Performance Core Web Vitals & Page Load

Time until the first text or image appears — target <= 1.8s

What does this check test?

First Contentful Paint measures the time from when the page starts loading to when any part of the page's content is rendered on screen. 'Content' includes text, images (including background images), `<svg>` elements, and non-white `<canvas>` elements. FCP is distinct from First Paint, which may include non-content rendering like background colors. Google considers FCP 'good' at 1.8 seconds or less. FCP marks the first point at which the user can see that something is happening on the page.

Why does it matter?

FCP is a critical perception metric — it answers the question 'Is it happening?' for the user.

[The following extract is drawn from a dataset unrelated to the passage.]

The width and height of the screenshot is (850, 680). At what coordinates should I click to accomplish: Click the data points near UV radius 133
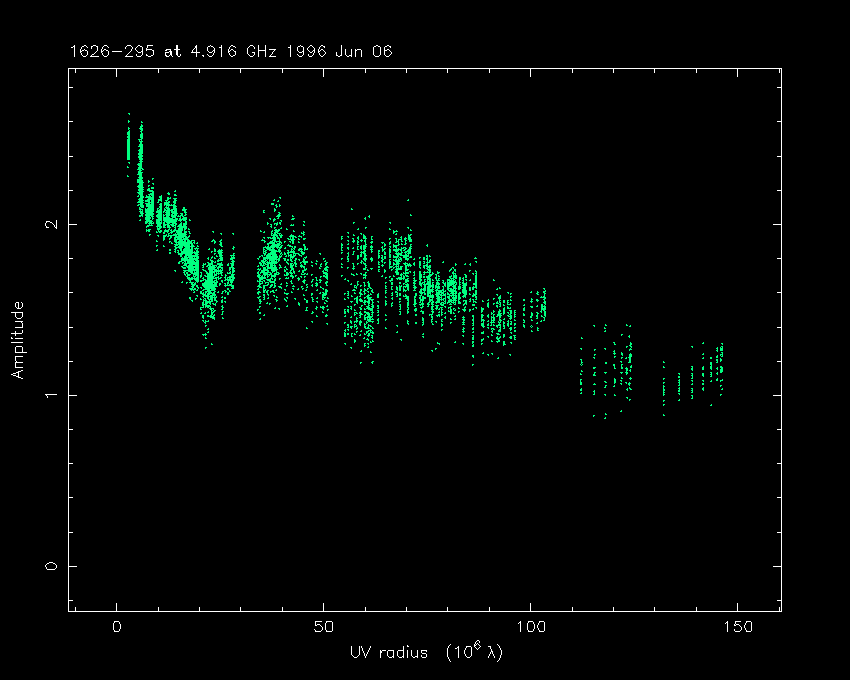(x=665, y=385)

A fast FCP reassures users that the page is loading and reduces the likelihood of abandonment. While not a Core Web Vital itself, FCP directly influences LCP (your LCP can never be faster than your FCP) and contributes 10% to the overall Lighthouse performance score. Slow FCP is often a symptom of deeper server-side or network issues that affect all other metrics.

Who is affected?

Every website is measured on FCP, but server-rendered pages, static sites, and content-focused websites benefit most from optimizing it. Sites that rely heavily on client-side rendering (CSR) tend to have poor FCP because the browser must download, parse, and execute JavaScript before any content appears. Users on slow 3G connections or low-end mobile devices are most impacted by poor FCP.

Where does this apply?

FCP depends on the critical rendering path — the sequence of steps the browser must complete before rendering the first pixel of content. Bottlenecks occur at: DNS resolution, TCP/TLS connection, server response time (TTFB), HTML download and parsing, render-blocking CSS/JS, and font loading. The FCP element is typically the first visible text or image in the HTML document order.

How to fix it

Reduce server response time (TTFB) by using a CDN, optimizing server-side code, and enabling caching. Eliminate render-blocking resources: inline critical CSS directly in `<head>` using `<style>` tags, and defer non-critical CSS. Defer non-critical CSS:
html
<link rel="preload" href="/styles.css" as="style" onload="this.onload=null;this.rel='stylesheet'" />
<noscript><link rel="stylesheet" href="/styles.css" /></noscript>
Preconnect to required origins and defer JavaScript:
html
<link rel="preconnect" href="https://fonts.googleapis.com" />
<link rel="preconnect" href="https://fonts.gstatic.com" crossorigin />
<script defer src="/app.js"></script>
For font-dependent FCP, use `font-display: swap` to render text immediately with a fallback font. If using a JavaScript framework with client-side rendering, switch to server-side rendering (SSR) or static generation (SSG) to send HTML content in the initial response.